Well, it depends what you think you're abstracting. To my way of thinking, a template engine is a system for generating text. You take a reusable template, and a data model, and from those two things, a procesing job generates a bunch of text. As such, to say that it pipes its output into a Writer seems reasonable to me. In general, I think you're better off using core Java API's, like java.util.Map and java.io.Writer, that java programmers are familiar with. It becomes quite clear immediately to people what is going on: a Map is an object that represents a set of key->value mappings and a Writer is an object through which you can pipe text. It also means that any custom Map or Writer implementations that people come up with should be usable in this spot.
Now, it is true that an XSLT transformation engine is not exactly a template engine. It actually transforms one tree into another tree, and the fact that the tree it creates can be output as text is sort of incidental. However, if you're abstracting away an XSLT transformation engine as if it's purely a text generation tool, i.e. treating it as a template engine, then you could perfectly well have it use the Writer. It simply outputs the serialized text version of the tree into the writer.
And of course, if you have a separate "tree transformation service" of which XSLT is kind of the archetype, then you could have a separate API and have your XSLT-related object implement that interface as well, so it's not as if you're really painting yourself into a corner by saying that a template engine service takes a Writer as an argument and shoves text through it.
Now, there clearly is interest on the part of some users to be able to try FM from Turbine. I've seen signs of that on this list and I have some private email that bears this out. So my earlier offer still stands: Get your house in order on this stuff, and I'll help you get it working. But the ball is currently in your court on this.
Personally, I'd be very happy to see FreeMarker available in Turbine again, so long as its integration is supported by an active developer. The original reason it was dropped was a lack of both developer support and user interest.
Well, frankly, when I look at the sheer scope of Turbine as a project, and compare that with the technical difficulty of keeping a FreeMarkerXXXService.java sort of code synched up with the latest FreeMarker, the latter seems quite trivial.
As for the lack of user interest, I have already stated (perhaps ad nauseam) that this is something of a contrived half-truth. Just given the fact that the last FreeMarker version "supported" was extremely obsolete, it is quite obvious that this would not elicit any end-suer interest. The only way you could say in a fair-minded good-faithed way whether there was significant end-user interest in FreeMarker or anything else would be if the current version were supported on an equal footing.
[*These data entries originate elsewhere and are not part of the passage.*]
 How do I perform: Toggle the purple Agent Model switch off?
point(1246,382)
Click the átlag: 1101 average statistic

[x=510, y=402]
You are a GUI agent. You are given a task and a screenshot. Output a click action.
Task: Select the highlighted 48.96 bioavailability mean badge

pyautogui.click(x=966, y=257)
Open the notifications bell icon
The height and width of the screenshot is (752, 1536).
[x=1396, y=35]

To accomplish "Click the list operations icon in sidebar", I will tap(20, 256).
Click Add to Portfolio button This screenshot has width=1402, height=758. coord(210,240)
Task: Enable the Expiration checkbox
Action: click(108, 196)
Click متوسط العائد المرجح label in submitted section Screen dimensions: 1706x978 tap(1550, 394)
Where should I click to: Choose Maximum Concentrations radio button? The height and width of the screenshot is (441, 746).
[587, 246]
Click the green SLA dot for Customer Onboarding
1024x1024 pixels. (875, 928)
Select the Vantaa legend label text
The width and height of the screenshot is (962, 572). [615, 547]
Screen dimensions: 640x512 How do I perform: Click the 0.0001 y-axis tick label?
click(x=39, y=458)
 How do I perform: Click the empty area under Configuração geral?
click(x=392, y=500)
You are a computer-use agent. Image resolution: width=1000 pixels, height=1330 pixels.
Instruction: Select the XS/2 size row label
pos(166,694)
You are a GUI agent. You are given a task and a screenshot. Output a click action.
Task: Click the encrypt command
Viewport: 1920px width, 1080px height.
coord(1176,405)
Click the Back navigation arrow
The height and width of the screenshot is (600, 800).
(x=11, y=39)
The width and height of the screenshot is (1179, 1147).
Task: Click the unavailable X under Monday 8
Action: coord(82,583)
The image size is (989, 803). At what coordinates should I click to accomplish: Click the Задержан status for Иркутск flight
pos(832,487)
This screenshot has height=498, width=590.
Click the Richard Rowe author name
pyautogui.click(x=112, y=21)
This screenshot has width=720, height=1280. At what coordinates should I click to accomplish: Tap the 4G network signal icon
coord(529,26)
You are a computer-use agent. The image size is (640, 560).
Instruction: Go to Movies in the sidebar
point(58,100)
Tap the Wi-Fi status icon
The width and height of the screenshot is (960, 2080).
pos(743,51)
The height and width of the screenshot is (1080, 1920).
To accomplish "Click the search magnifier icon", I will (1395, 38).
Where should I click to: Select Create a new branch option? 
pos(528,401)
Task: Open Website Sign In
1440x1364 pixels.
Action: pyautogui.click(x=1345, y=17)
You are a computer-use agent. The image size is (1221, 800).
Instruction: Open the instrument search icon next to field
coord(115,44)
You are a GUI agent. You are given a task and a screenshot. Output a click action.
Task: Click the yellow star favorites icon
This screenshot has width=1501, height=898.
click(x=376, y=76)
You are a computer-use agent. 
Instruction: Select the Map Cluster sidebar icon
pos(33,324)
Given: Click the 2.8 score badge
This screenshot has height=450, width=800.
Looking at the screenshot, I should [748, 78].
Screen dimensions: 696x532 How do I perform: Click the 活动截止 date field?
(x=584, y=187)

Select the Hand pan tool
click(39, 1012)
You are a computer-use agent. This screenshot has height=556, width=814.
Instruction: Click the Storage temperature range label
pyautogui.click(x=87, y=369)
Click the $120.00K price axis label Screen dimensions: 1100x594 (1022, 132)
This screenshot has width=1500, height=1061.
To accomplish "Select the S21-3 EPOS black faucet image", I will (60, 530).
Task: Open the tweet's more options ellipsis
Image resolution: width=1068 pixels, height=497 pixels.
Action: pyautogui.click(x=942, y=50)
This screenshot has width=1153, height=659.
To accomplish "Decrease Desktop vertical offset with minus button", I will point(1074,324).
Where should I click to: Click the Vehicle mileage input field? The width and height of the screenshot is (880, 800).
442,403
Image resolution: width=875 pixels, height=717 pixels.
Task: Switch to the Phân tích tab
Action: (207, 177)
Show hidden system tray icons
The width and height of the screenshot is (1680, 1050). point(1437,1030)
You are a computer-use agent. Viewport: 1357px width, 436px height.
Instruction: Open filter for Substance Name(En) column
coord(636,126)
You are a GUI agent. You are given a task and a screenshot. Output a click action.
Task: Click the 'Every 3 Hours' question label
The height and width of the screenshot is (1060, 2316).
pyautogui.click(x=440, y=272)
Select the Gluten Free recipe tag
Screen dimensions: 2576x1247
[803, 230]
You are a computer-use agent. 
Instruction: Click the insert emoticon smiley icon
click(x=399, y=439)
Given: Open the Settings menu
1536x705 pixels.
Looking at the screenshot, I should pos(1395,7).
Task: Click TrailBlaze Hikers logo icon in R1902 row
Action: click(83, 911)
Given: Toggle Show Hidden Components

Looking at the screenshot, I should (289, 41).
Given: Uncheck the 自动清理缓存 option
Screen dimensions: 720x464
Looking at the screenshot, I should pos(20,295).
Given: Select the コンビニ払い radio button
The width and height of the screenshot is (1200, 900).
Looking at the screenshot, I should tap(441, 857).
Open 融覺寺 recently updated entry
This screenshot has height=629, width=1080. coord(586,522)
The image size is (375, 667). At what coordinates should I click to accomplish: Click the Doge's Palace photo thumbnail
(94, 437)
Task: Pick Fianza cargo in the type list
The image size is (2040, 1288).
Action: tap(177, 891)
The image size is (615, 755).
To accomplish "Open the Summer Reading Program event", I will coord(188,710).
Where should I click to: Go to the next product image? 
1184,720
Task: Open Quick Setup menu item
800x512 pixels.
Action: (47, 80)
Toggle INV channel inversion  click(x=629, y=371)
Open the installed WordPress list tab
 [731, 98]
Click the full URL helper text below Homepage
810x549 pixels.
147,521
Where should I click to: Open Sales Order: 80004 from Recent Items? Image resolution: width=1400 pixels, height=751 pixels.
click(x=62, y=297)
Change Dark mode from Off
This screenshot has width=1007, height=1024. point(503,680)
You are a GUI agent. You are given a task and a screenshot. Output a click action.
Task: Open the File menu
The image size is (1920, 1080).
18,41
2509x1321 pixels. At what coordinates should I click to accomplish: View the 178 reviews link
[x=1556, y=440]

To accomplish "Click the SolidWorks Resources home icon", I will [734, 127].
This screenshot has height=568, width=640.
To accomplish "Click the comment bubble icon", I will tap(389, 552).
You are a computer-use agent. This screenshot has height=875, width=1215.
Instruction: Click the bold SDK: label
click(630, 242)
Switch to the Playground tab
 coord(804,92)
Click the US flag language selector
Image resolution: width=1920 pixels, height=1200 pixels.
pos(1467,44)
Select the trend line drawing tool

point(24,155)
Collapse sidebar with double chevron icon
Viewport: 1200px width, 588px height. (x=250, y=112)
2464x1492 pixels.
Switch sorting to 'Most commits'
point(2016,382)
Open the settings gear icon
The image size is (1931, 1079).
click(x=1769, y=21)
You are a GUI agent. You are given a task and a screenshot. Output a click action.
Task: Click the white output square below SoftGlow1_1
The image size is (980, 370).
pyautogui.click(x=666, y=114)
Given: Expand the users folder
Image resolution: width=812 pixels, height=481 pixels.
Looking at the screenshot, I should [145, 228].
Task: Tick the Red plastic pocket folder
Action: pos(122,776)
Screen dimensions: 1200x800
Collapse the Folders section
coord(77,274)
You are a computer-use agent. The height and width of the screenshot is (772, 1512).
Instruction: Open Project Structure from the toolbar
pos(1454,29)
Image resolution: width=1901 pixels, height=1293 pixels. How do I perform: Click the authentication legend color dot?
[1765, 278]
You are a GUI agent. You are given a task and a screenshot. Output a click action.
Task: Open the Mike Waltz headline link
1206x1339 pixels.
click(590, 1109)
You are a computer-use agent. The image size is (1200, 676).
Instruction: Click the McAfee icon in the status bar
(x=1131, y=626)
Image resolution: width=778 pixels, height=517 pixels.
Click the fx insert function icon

But look, if there is a clear API to implement with a clear contract, by which you plug a template engine into Turbine -- and if the rest of the framework uses that API and doesn't couple directly with Velocity classes -- i.e. if you have your house in order on this, I guess I would commit to keeping it working. It strikes me as a trivial enough task that I could commit to that.
But until you get things to that state, it's all rather hypothetical.
Regards,
Jonathan Revusky -- lead developer, FreeMarker project, http://freemarker.org/
I'd be even more happy to see a light-weight content generation abstraction (something like what's outlined above), replacing what's in Turbine 3.